LONDON -- Platinum remains in the news -- but the action today didn't revolve around miners of the stuff, but businesses that use it. Chief among them in an FTSE 100 (INDEX: ^FTSE ) context, of course, is specialist metals and chemicals company Johnson Matthey (LSE: JMAT.L ) , which proved to be the second-most popular share bought by the private clients of stockbroker TD Direct Investing between the market's opening and noon.
That said, the precise driver wasn't clear. The company hasn't issued any recent news or results, and broker coverage hasn't thrown up any news flow, either. However, with the shares down sharply in early trading, investors seemingly saw an opportunity to grab a stake in a global business that over the past year has outperformed the FTSE 100 by 30% -- and which is still on a forecast price-to-earnings ratio of 13.
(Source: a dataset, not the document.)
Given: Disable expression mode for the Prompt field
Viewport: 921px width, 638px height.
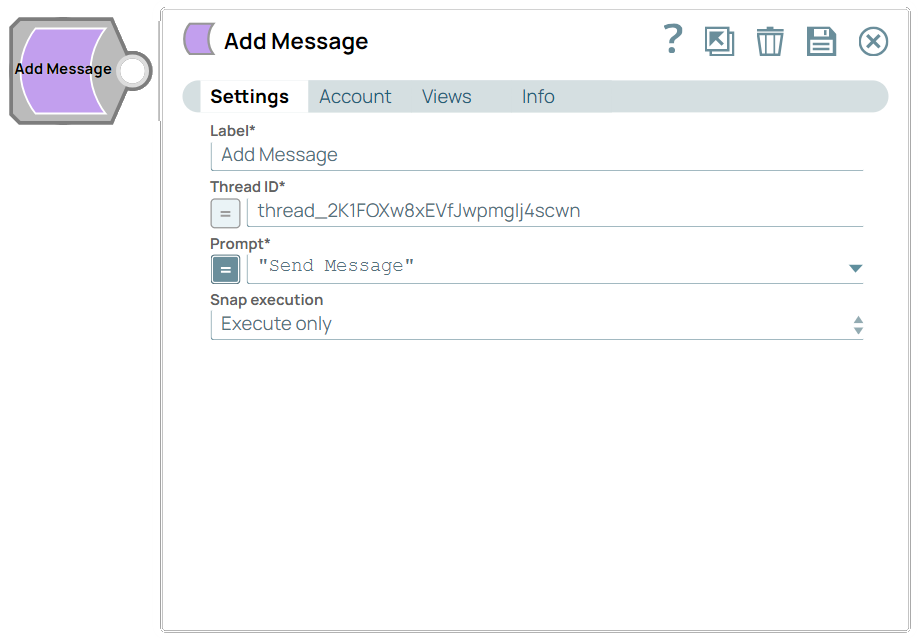Looking at the screenshot, I should [225, 269].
Just behind Johnson Matthey, Barclays (LSE: BARC.L ) continued to attract private investors: The shares were the third-most purchased shares by TD Direct Investing's private clients this morning. Positive weekend news flow will have fueled demand: New chairman Sir David Walker continues to make the right statements about changing the bank's practices, and ample speculation that Antony Jenkins, the steady-handed head of retail and business banking, will take the chief executive role can only help underscore the change in direction.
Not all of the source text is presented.